I tried to write it as if it were a letter, so I can have it clear in my head. Now I've got what I think is a reasonable intro, but I dont know how to put it into words that someone with no idea about gender will understand. I'd appreciate some feedback.
Dear Mum,
We've discussed in the past that there are things I struggle with, that I haven't been ready to talk to you about. Partly from fear, partly from wanting to make sure I could put it in the best words and mostly because I have wanted to make sure it was the right time for us as a family unit. I've decided now is that time.
Even when I was younger, I always felt I was different in some way from other kids, in ways I couldn't understand, but especially from other boys. I didnt relate to them and I still struggle relating to guys now. At first I thought it was because they were tougher or bigger than me, but as I got int adulthood, things became glaringly more obvious to me that I didnt fit in with them... or more so, I felt things about myself that showed I didn't fit in. As my muscles and facial hair grew and spread and I matured into an adult through puberty, I found myself having increasing issues with my body and finding myself uncomfortable looking in the mirror because my mind was telling me that what I am wasn't what I saw in my reflection. I guess other kids picked up on me being different, they often accused me of being gay or a sissy and all sorts of things you must remember from when I used to come out of school in tears.
As I became more aware of things, I began to panic. I wanted to fit in, so I tried to masculize myself. I tried beards and sports and weightlifting. I tried emmulating the tough guy thing but it all just felt so fake to me, so empty.

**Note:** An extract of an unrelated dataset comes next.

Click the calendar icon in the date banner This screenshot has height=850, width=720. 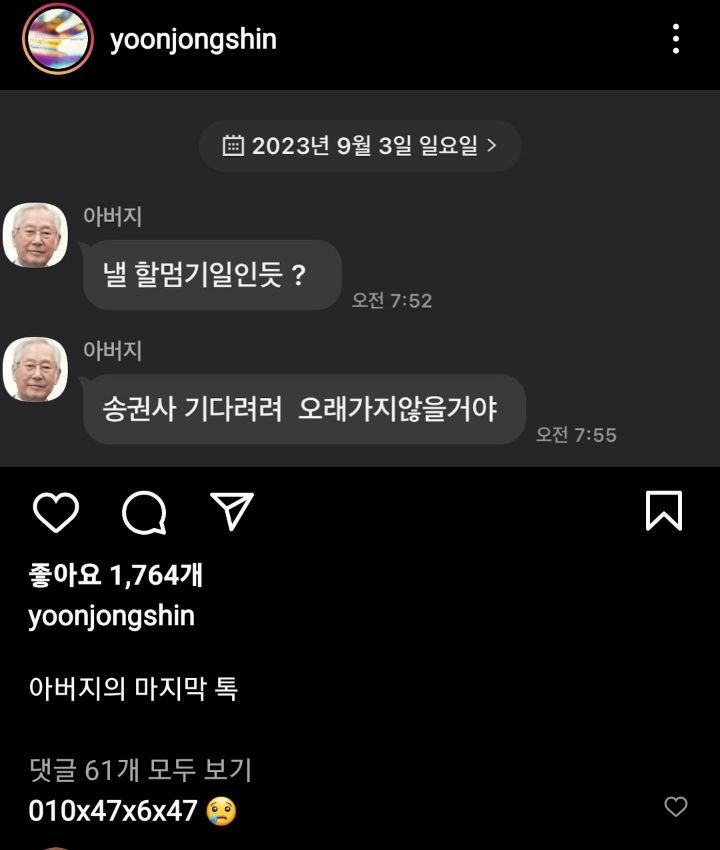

It actually made it harder for me to live with myself trying to mold myself to something I clearly wasnt. It was causing me to become quite emotionally surpressed.
For a while, I was out to one person about what I was feeling, but I lost that friend last year as you know, and that cut my support down to almost nothing. I've decided since then that I cannot afford to keep hiding, using coping strategies and living under a mask.